Saved data entries

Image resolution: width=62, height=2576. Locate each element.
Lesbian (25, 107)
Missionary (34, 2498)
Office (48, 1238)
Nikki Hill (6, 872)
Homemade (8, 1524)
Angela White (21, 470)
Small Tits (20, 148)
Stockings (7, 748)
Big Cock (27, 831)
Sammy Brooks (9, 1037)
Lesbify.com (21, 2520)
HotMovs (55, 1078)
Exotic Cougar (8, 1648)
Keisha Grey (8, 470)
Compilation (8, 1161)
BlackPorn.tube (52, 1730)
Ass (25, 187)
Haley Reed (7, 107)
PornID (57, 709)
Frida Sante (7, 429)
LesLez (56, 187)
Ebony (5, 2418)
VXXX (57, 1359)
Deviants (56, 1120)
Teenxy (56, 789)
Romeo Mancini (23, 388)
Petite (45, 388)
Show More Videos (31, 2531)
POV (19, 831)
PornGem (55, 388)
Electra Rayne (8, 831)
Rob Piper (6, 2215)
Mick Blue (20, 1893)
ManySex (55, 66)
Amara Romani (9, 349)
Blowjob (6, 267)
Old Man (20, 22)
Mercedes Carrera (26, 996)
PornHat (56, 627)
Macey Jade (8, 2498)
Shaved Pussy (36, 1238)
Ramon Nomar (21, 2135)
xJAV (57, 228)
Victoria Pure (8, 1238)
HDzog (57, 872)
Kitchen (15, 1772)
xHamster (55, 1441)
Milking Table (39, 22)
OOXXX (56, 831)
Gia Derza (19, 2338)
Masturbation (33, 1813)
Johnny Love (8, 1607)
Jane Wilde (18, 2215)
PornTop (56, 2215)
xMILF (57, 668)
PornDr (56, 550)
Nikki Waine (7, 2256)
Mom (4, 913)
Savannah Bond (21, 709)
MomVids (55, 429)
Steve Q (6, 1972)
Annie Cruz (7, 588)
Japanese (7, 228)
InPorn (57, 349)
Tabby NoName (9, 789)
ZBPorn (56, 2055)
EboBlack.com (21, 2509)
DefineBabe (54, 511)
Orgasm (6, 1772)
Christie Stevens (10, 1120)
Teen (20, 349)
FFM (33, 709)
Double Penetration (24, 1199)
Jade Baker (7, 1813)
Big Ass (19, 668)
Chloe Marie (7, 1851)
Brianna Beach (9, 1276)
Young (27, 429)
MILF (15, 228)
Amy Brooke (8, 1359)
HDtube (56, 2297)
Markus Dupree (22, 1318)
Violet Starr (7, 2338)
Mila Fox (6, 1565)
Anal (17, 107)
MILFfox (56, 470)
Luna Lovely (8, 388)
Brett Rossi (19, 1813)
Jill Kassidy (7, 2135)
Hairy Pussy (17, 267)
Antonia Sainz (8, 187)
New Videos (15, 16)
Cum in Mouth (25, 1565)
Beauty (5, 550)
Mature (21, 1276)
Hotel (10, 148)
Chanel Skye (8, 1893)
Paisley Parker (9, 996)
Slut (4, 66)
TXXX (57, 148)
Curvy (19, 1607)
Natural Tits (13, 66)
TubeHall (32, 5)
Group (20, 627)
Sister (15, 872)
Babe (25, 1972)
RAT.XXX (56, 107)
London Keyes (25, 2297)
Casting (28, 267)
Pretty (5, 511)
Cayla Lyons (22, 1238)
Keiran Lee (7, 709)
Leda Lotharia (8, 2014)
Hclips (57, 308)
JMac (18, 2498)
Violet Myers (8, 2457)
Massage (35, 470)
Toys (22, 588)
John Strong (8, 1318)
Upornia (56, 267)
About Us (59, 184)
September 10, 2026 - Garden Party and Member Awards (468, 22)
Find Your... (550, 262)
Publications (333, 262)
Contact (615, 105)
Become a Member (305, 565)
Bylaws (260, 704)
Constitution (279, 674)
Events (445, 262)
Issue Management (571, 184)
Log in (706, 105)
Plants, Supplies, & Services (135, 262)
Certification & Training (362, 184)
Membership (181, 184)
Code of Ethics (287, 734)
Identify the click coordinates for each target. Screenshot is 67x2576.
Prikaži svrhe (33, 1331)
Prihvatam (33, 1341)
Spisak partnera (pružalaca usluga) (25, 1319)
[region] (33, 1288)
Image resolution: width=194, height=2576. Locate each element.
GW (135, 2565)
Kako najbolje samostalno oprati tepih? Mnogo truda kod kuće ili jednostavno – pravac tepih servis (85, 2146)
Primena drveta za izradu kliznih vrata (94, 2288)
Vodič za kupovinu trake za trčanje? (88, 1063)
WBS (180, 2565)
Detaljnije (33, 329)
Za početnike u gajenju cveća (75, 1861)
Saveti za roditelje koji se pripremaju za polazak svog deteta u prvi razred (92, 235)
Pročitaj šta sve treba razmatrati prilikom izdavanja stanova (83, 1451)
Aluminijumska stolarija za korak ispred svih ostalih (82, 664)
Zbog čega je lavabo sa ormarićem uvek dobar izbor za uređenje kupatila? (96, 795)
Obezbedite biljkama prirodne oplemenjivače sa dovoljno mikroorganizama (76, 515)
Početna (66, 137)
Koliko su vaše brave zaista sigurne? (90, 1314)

Problem to solve -
From the records above, repeat exactly the lines from the one with "September 10, 2026" through the one with "Issue Management (571, 184)", both included.

Solution for this exercise -
September 10, 2026 - Garden Party and Member Awards (468, 22)
Find Your... (550, 262)
Publications (333, 262)
Contact (615, 105)
Become a Member (305, 565)
Bylaws (260, 704)
Constitution (279, 674)
Events (445, 262)
Issue Management (571, 184)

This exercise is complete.